DIRECTIONS:
Although the records contain pictures, only their text should be set down, exactly as written.

DATA SHOWN Block Start

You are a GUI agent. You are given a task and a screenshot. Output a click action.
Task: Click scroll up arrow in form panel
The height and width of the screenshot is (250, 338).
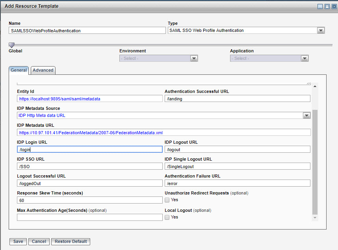[x=314, y=86]
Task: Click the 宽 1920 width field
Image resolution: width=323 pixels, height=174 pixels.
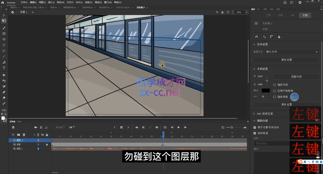Action: (260, 76)
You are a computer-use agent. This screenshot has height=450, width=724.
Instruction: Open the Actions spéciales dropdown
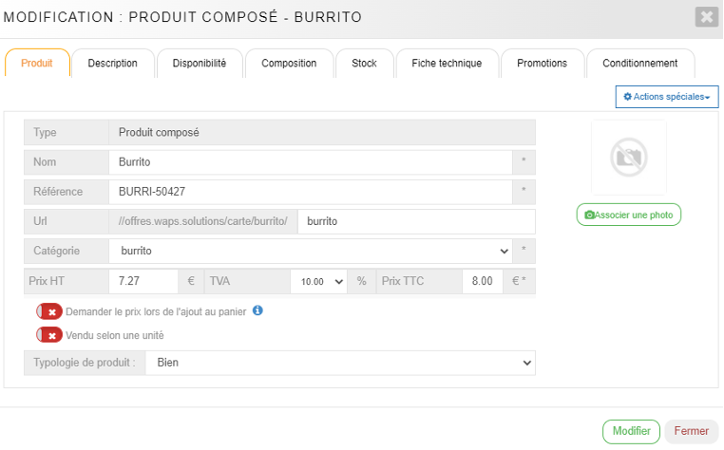pyautogui.click(x=667, y=97)
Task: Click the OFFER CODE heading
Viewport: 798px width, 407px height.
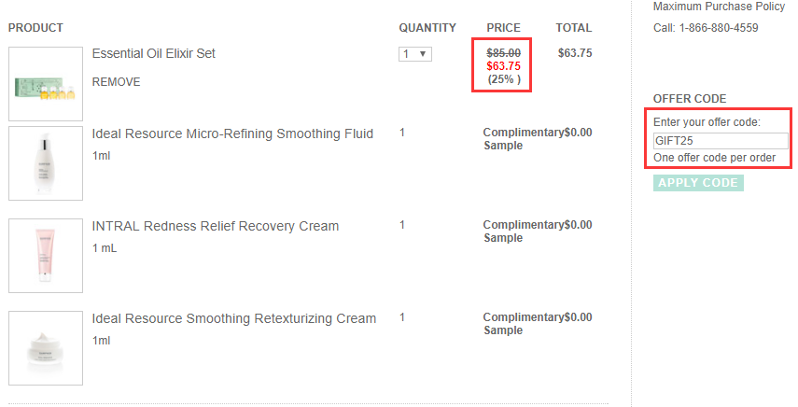Action: [x=690, y=99]

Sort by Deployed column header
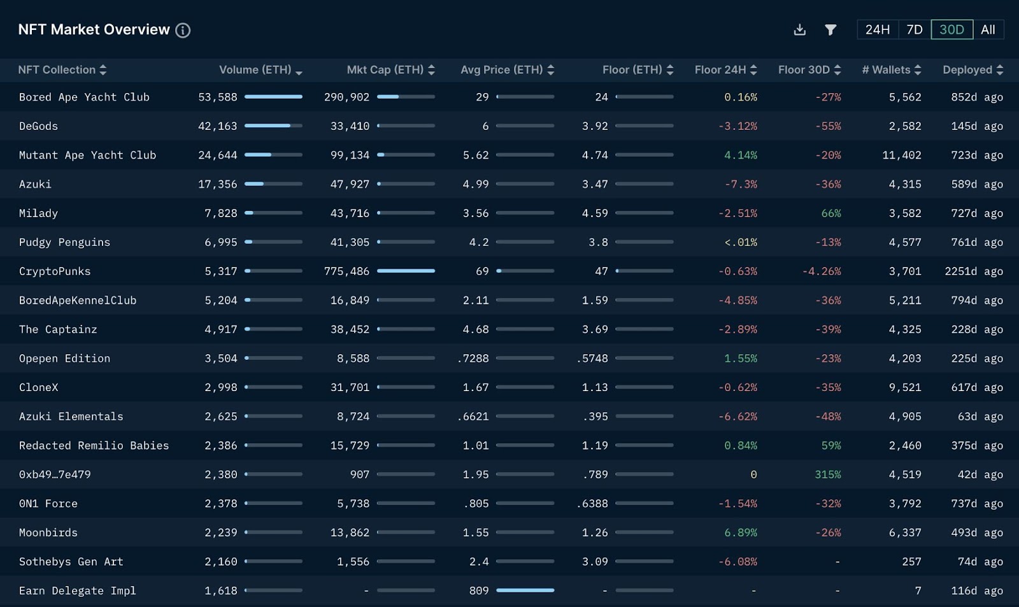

DATA SHOWN Block End

RESPONSE TO THE EXERCISE:
You are a GUI agent. You are given a task and a screenshot. Output a click action.
Task: Click scroll up arrow in form panel
The height and width of the screenshot is (250, 338).
[x=314, y=86]
Task: Click the 宽 1920 width field
Image resolution: width=323 pixels, height=174 pixels.
Action: (260, 76)
You are a computer-use agent. This screenshot has height=450, width=724.
Instruction: Open the Actions spéciales dropdown
pyautogui.click(x=667, y=97)
Task: Click the OFFER CODE heading
Viewport: 798px width, 407px height.
Action: [x=690, y=99]

Sort by Deployed column header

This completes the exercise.